*ENTRIES SUPPLIED*
----
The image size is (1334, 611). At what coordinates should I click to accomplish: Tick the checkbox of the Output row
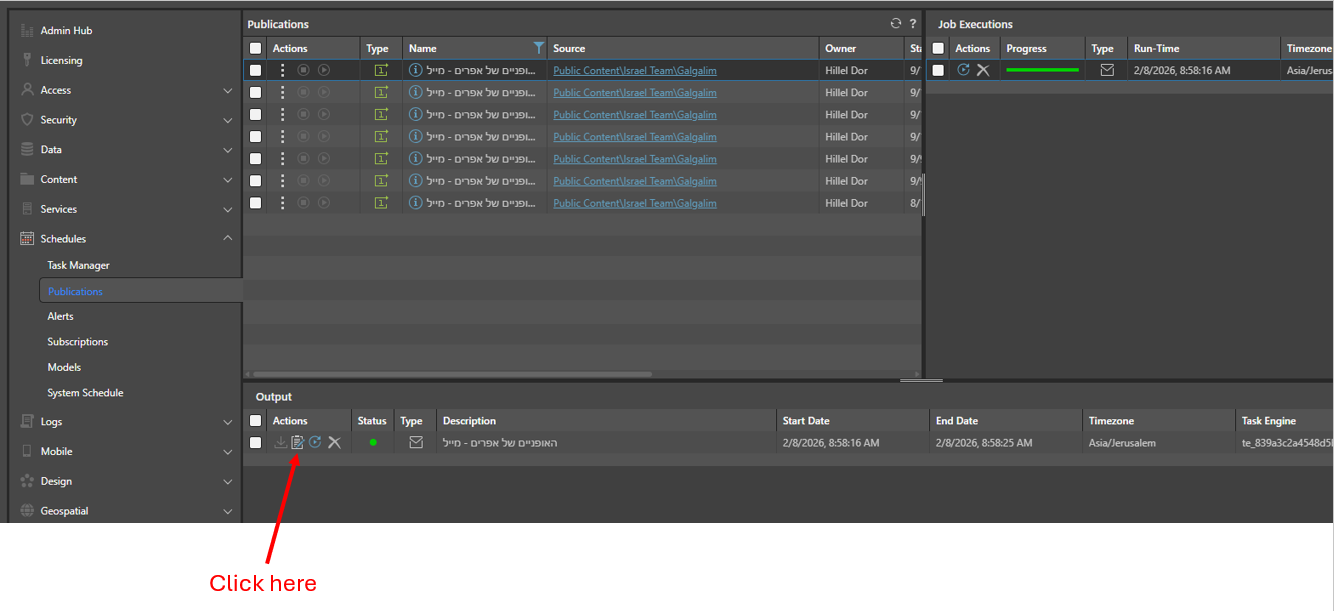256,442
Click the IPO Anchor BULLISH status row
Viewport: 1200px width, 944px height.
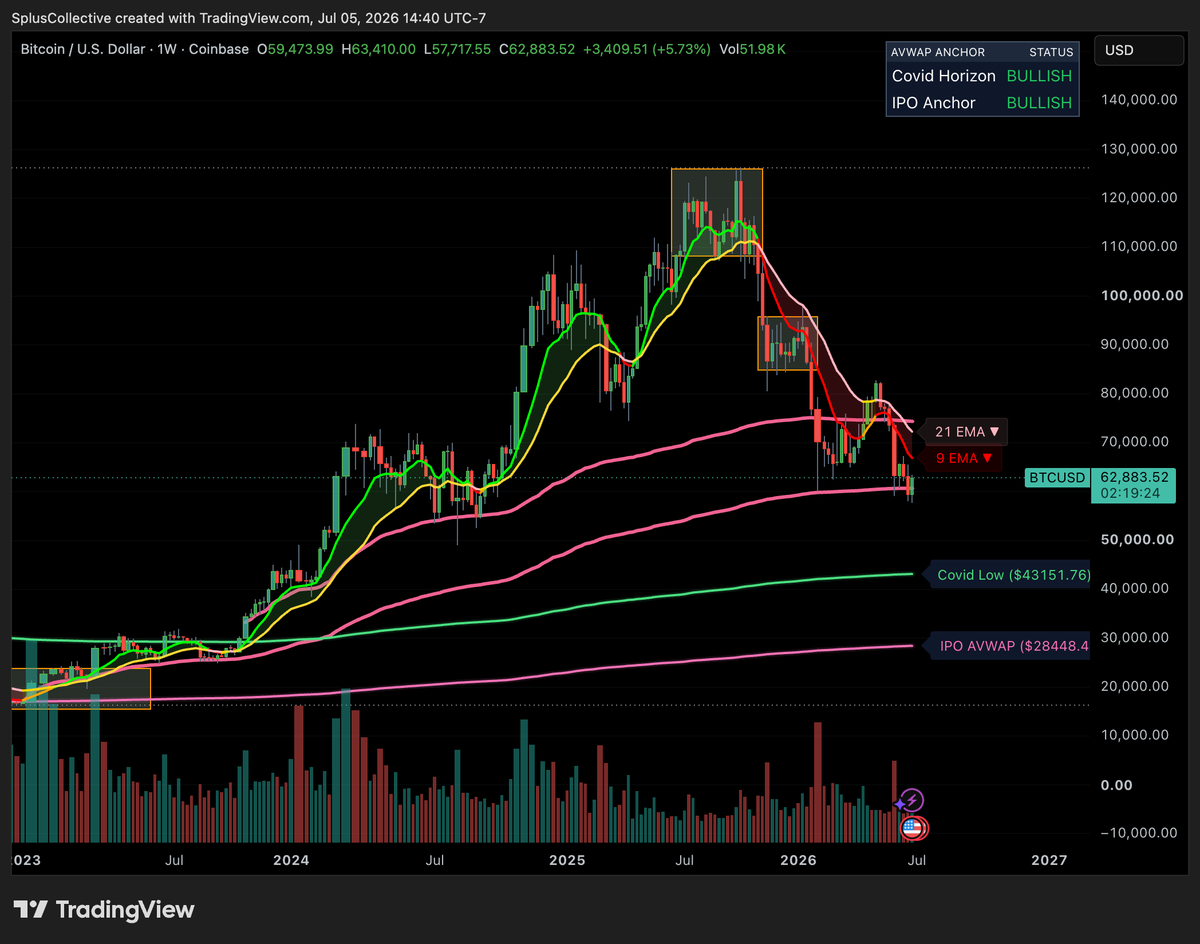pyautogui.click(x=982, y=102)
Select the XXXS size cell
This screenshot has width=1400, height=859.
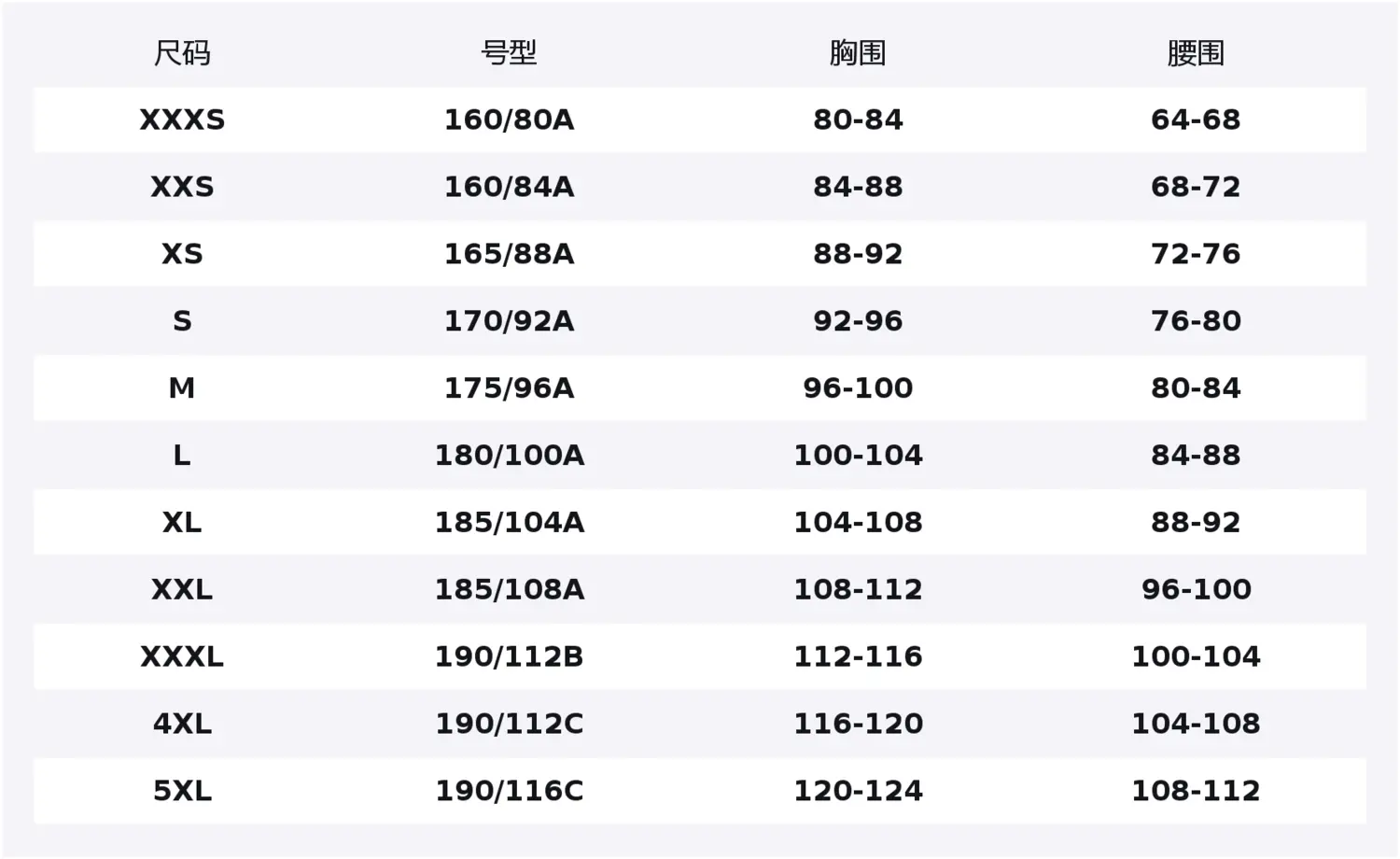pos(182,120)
----
Please write out all lines of the records again, requests included, leaving out the pictures, and shift every coordinate in the answers up by 57.

The image size is (1334, 611). At what coordinates should I click to accomplish: Tick the checkbox of the Output row
313,499
Click the IPO Anchor BULLISH status row
Viewport: 1200px width, 944px height.
pyautogui.click(x=1039, y=159)
Select the XXXS size cell
This screenshot has width=1400, height=859.
pos(239,177)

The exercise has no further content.